A entidade suspendeu as atividades de perfuração na Bacia de Campos "até que sejam identificadas as causas e os responsáveis pelo vazamento de petróleo e restabelecidas as condições de segurança na área". Em relação a essa decisão, o presidente informou que a empresa já se preparava para interromper a perfuração no campo para tentar entender melhor a geologia do local. "Não estamos planejando retomar a perfuração até que a gente entenda completamente a situação", disse Moshiri. A ANP ainda rejeitou pedido da concessionária para perfurar novo poço no campo para atingir a camada do pré-sal.

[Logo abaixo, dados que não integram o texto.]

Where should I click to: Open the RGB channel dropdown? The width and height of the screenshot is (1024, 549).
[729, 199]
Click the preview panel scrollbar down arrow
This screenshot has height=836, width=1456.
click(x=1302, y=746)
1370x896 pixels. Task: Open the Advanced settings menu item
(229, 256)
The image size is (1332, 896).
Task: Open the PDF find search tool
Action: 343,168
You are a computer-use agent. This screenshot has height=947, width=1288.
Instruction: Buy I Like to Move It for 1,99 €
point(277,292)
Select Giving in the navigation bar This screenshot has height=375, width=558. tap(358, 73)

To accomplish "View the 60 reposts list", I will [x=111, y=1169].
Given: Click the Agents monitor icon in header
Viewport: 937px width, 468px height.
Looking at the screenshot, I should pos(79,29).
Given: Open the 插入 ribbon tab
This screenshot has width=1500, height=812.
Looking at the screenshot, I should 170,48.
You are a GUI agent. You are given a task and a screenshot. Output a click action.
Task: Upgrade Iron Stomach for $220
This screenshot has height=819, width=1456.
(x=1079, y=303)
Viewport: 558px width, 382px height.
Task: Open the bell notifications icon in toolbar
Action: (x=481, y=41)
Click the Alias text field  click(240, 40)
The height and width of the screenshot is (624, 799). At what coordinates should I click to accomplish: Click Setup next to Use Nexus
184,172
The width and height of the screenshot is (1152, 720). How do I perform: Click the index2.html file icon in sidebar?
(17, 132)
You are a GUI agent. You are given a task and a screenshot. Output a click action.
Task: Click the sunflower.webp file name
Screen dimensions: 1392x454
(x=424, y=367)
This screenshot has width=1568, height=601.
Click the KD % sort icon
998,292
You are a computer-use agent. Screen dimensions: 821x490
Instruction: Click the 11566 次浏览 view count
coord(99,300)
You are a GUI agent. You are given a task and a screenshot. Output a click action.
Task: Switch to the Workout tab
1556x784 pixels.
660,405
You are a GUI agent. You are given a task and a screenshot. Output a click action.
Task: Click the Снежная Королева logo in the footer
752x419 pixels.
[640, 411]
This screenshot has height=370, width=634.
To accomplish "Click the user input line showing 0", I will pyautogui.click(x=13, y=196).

PERMISSÕES O ministro de Minas e Energia lembrou que a petroleira poderá continuar operando os outros 11 poços que possui no Campo de Frade. Isso porque a decisão da ANP suspenderia apenas a perfuração de novos poços. "Até que a ANP conclua suas investigações e possa modificar suas determinações, a Chevron continuará impedida de perfurar novos poços. Mas continuará operando os poços que já possui", disse. Ainda segundo Lobão, os executivos não fizeram nenhum apelo para que o governo reveja punições contra a empresa - a Chevron pode ter de pagar R$ 260 milhões em multas do Ibama (R$ 60 milhões), da ANP (R$ 100 milhões) e da Procuradoria Geral do Rio de Janeiro (R$ 100 milhões). As multas foram exigidas ou anunciadas.

A Petrobras ainda poderá ser obrigada a arcar com 30% do total de multas e indenizações que a americana Chevron tiver de pagar - o percentual se refere à participação da estatal no campo. Caso as investigações apontem negligência ou erro operacional da Chevron, o valor deverá ser pago apenas pela petroleira americana.

O secretário de Estado do Ambiente do Rio de Janeiro, Carlos Minc, disse ontem que estudos prévios realizados pelo governo estadual indicam que o vazamento poderia ter sido evitado. "Embora a empresa culpe a alta pressão exercida pelo óleo durante a extração, há estudos indicando que a Chevron poderia ter se preparado a fim de prever e evitar essa situação", disse, em audiência pública na Assembleia Legislativa do Rio de Janeiro.

A Polícia Federal, que já abriu inquérito para apurar o vazamento, deve tomar depoimentos hoje de quatro executivos de alto escalão da Chevron. Eles devem ser ouvidos pelo delegado federal Fábio Scliar, responsável pelas investigações. Outros funcionários diretamente ligados à operação da plataforma darão informações ao longo da próxima semana. Entre as possíveis causas do vazamento, estão o erro de cálculo na perfuração, um procedimento além do previsto e a utilização de equipamentos inadequados na operação.